Na comparação com abril de 2018, o setor caiu 0,7%, a segunda taxa negativa nesse tipo de comparação, com queda em duas das cinco atividades e em metade dos 166 tipos de serviços investigados.

O principal impacto negativo veio do ramo dos transportes, que recuou 5% na comparação com igual período no ano anterior. Houve recuo no transporte de cargas, tanto rodoviário, quanto ferroviário, e no transporte aéreo.

Também houve queda serviços profissionais, administrativos e complementares (-0,8%), explicado pelos decréscimos de receita vindos das empresas de soluções de pagamentos eletrônicos, de limpeza geral, de transporte de valores, de gestão de ativos intangíveis não financeiros e de vigilância e segurança privada.

Por outro lado, cresceram os serviços de informação e comunicação (2,1%), impulsionados, em grande medida, pelo aumento na receita de portais, provedores de conteúdo e outros serviços de informação online, serviços prestados às famílias (3,6%) e outros serviços (1,2%).

Na comparação com abril de 2018, o turismo apresentou estabilidade, após assinalar oito taxas positivas seguidas.

Já no acumulado do ano, os serviços acumulam alta de 0,6%.

O resultado em 12 meses, de avanço de 0,4%, contra 0,6% registrado em março, revela uma redução no ritmo de crescimento observada desde fevereiro deste ano, informa o IBGE. O setor permanece em 11,9% abaixo do pico de série do PIB, que aconteceu em janeiro de 2014.

Expectativas para maio

Para maio, a expectativa dos empresários do setor de serviços continua em baixa, conforme mostra sondagem feita pelo Ibre (Instituto Brasileiro de Economia) da FGV (Fundação Getúlio Vargas).

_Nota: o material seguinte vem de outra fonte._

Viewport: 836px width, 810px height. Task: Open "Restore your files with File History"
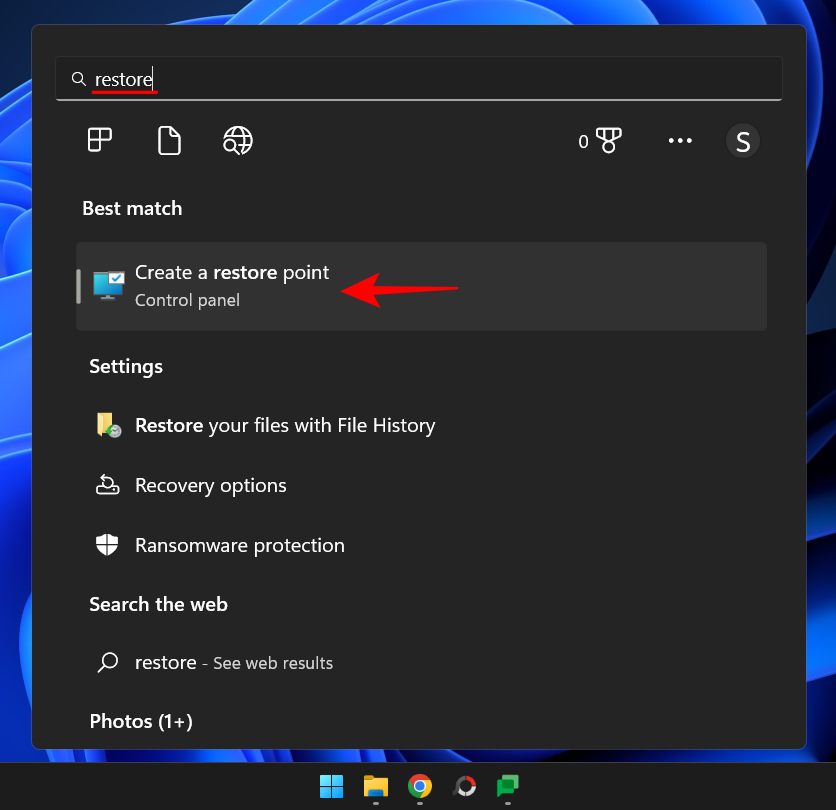(x=285, y=425)
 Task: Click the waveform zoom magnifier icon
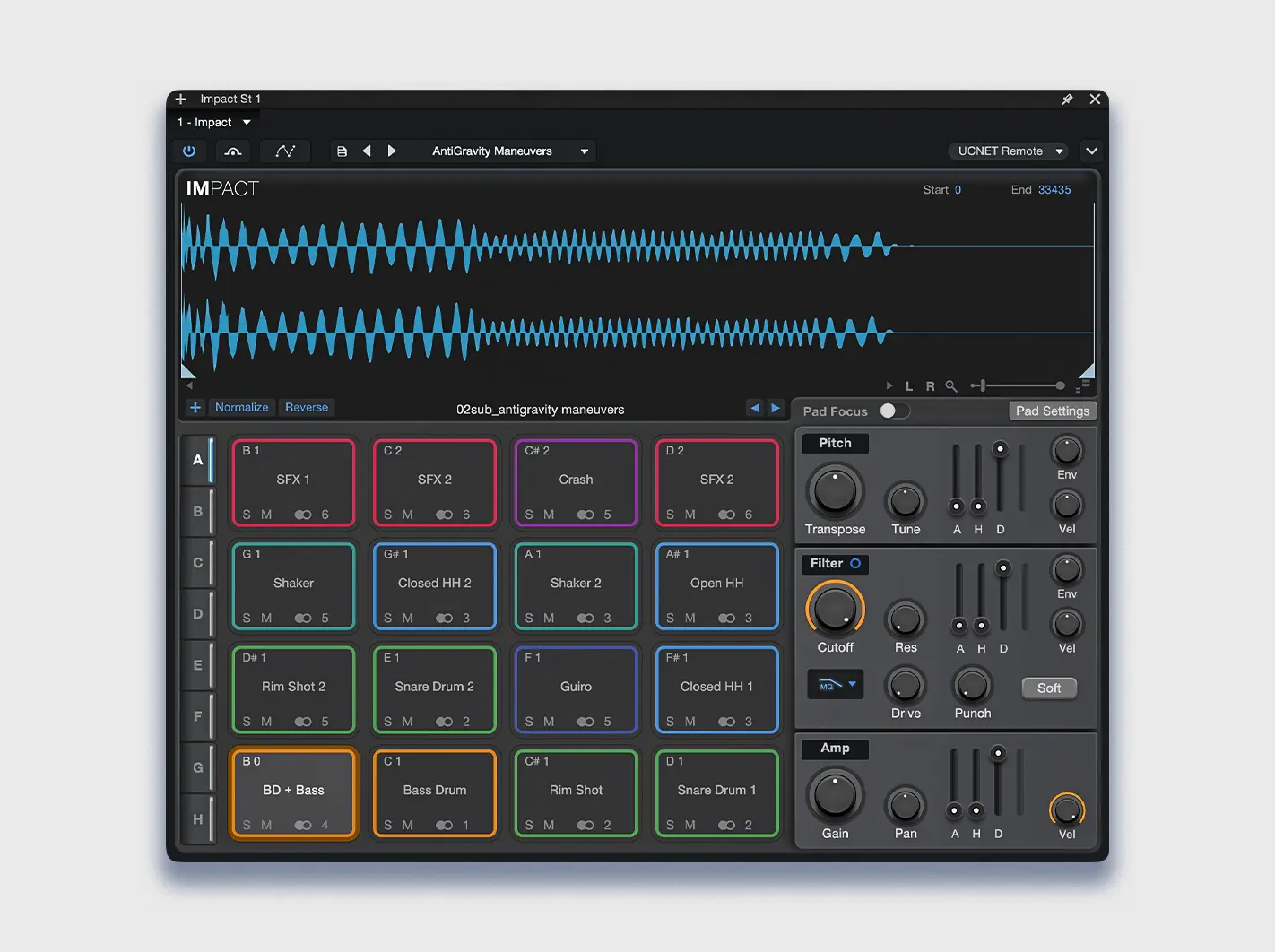[x=951, y=386]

O Índice de Confiança de Serviços caiu 3,1 pontos em maio, para 89.

"Não é esperada uma recuperação para maio. O enfraquecimento da expectativa dos empresários de serviços voltou ao patamar próximo de setembro de 2018, o mês que antecipou as eleições", diz Lobo.

O gerente da pesquisa do IBGE diz que a o cenário ainda está muito enfraquecido, com demanda voltada para bens essenciais.

"O crescimento de hotéis está muito ligado aos preços mais baixos do segmento, o segmento de restaurantes permanece com dificuldade, as pessoas ainda estão optando por não comer fora de casa. Tem uma freada clara dos investimentos públicos, que não foi compensada por um aumento do investimento privado", afirma.

"As pesquisas de sondagem, sobretudo da FGV, davam conta de alguma expectativa de melhoria antes das eleições, mas essas expectativas não se confirmaram”.